Dr. Ramesh Talreja, Tenneco Professor of Engineering in the Department of Aerospace Engineering and the Department of Materials Science and Engineering at Texas A&M University, has been selected to receive the 2017 Outstanding Research Award in Composites from the American Society for Composites (ASC).
The ASC describes the winner of the award as “a distinguished member of the composites community who has made a significant impact on the science and technology of composite materials through a sustained research effort over a number of years.” The ASC’s mission is to provide a communication forum for the engineering and scientific community and to expedite growth of knowledge gained from inter-disciplinary engineering and scientific research in composite materials, as well as to promote the exploitation of the unique properties of composite materials in emerging applications.
In 2013 Talreja received the highest honor, the Scala Award, from the International Committee on Composite Materials (ICCM). The award comes with the designation World Fellow and Life Member of ICCM.
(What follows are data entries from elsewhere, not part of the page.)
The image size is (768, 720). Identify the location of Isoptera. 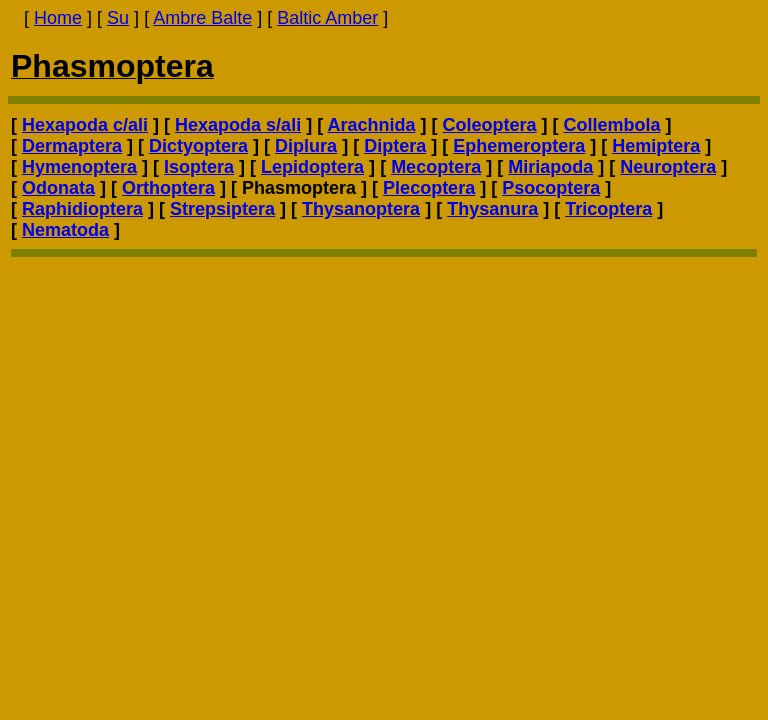
(199, 167).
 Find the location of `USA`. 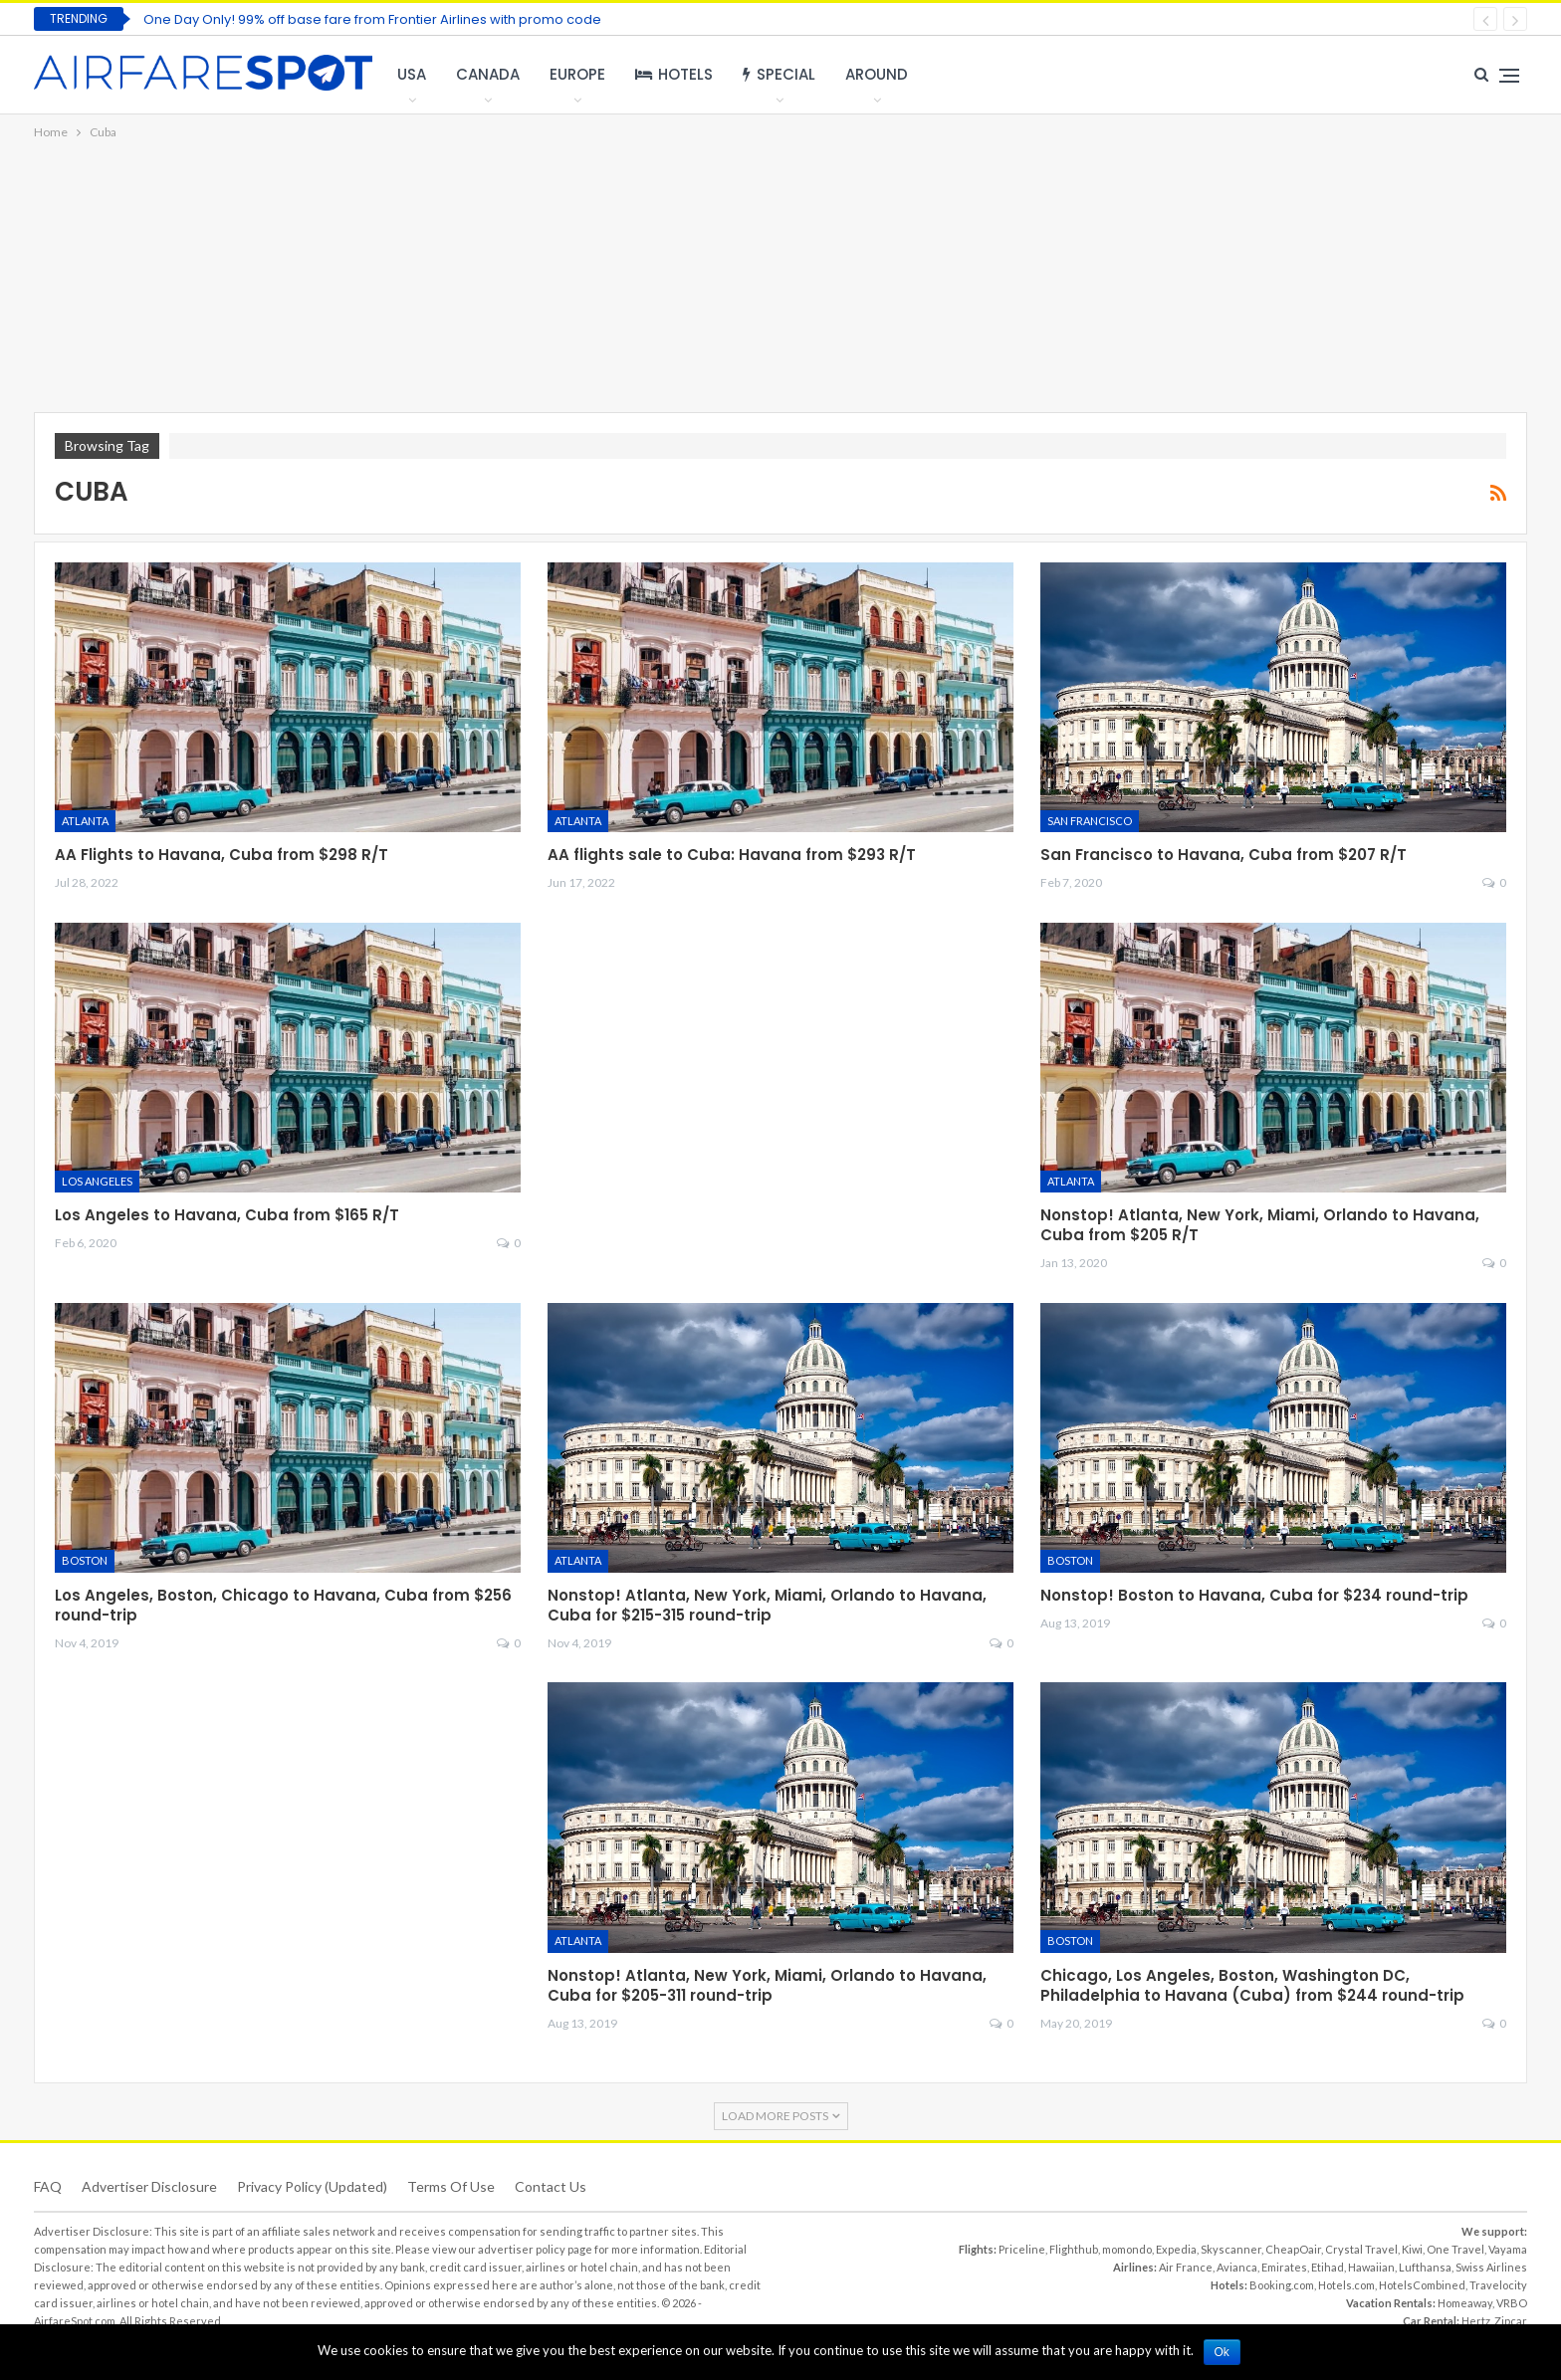

USA is located at coordinates (411, 74).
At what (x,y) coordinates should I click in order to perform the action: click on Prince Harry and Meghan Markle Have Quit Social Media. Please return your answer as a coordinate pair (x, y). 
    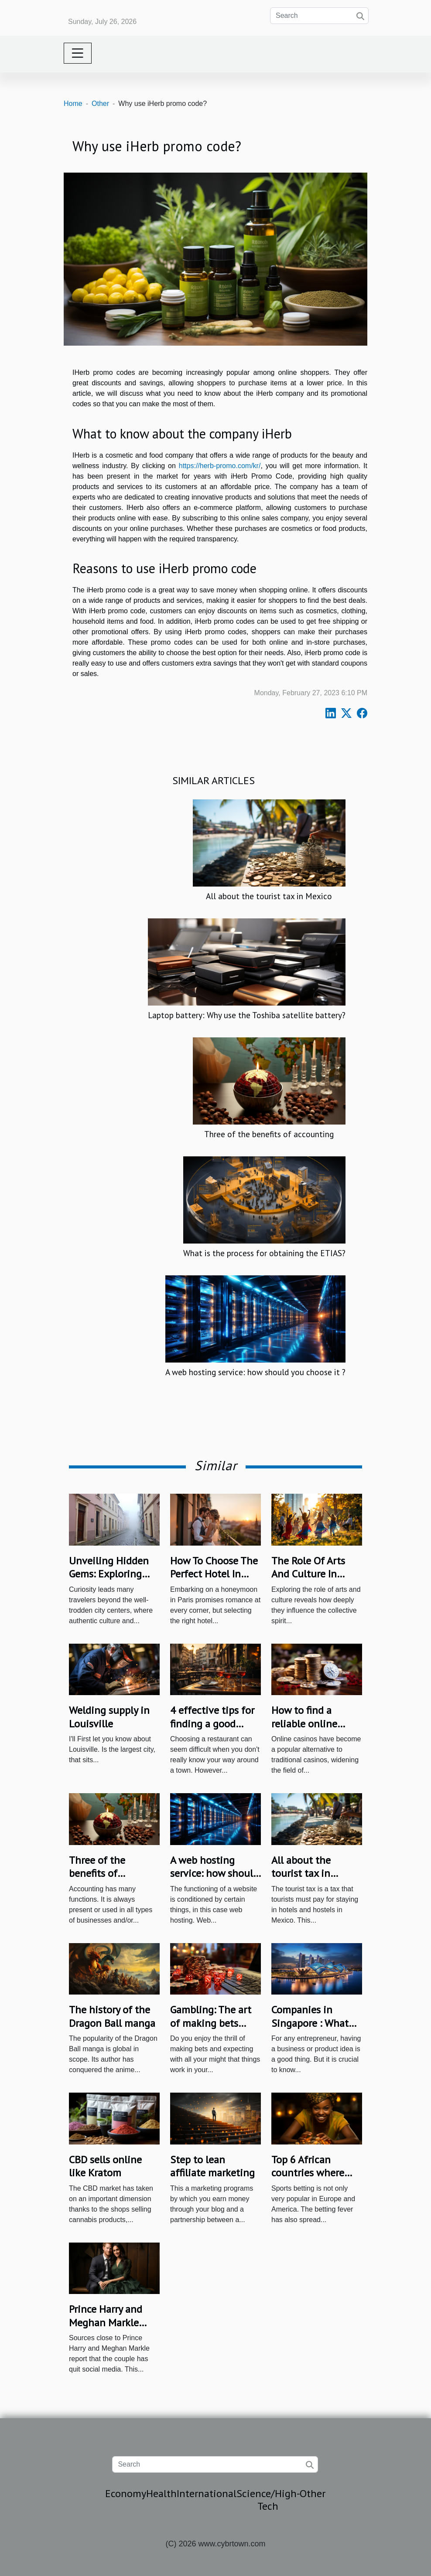
    Looking at the image, I should click on (107, 2328).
Talreja has published extensively in the field of damage mechanics and fatigue of composite materials. He has authored the monograph Fatigue of Composite Materials, and has edited several major works including Polymer Matrix Composites, Damage Mechanics of Composite Materials, Multiscale Modeling and Simulation of Composite Materials and Structures and PMC Fatigue–Fundamentals,and has contributed more than 30 chapters to numerous books. His book Damage and Failure of Composite Materials, co-authored with C.V. Singh, was published by Cambridge University Press. He is on the editorial boards of 14 journals, and has served as associate editor of Mechanics of Materials and as editor-in-chief of International Journal of Aerospace Engineering. His current focus is on structural integrity, durability and sustainability of composite materials in aerospace and wind power structures.
Prior to joining the faculty at Texas A&M, Talreja was a professor of aerospace engineering at Georgia Institute of Technology from 1991-2001. His academic career began at the Technical University of Denmark where he received his Ph.D. and Doctor of Technical Sciences degrees in 1974 and 1985, respectively, and served in different academic positions until 1991. From 1978-83 he had a joint appointment at the Risø Laboratory of Sustainable Energy in Denmark.
Talreja will receive his plaque and award of $1,000 at the awards banquet of the 32nd Annual Technical Conference, to be held at Purdue University on Oct. 24.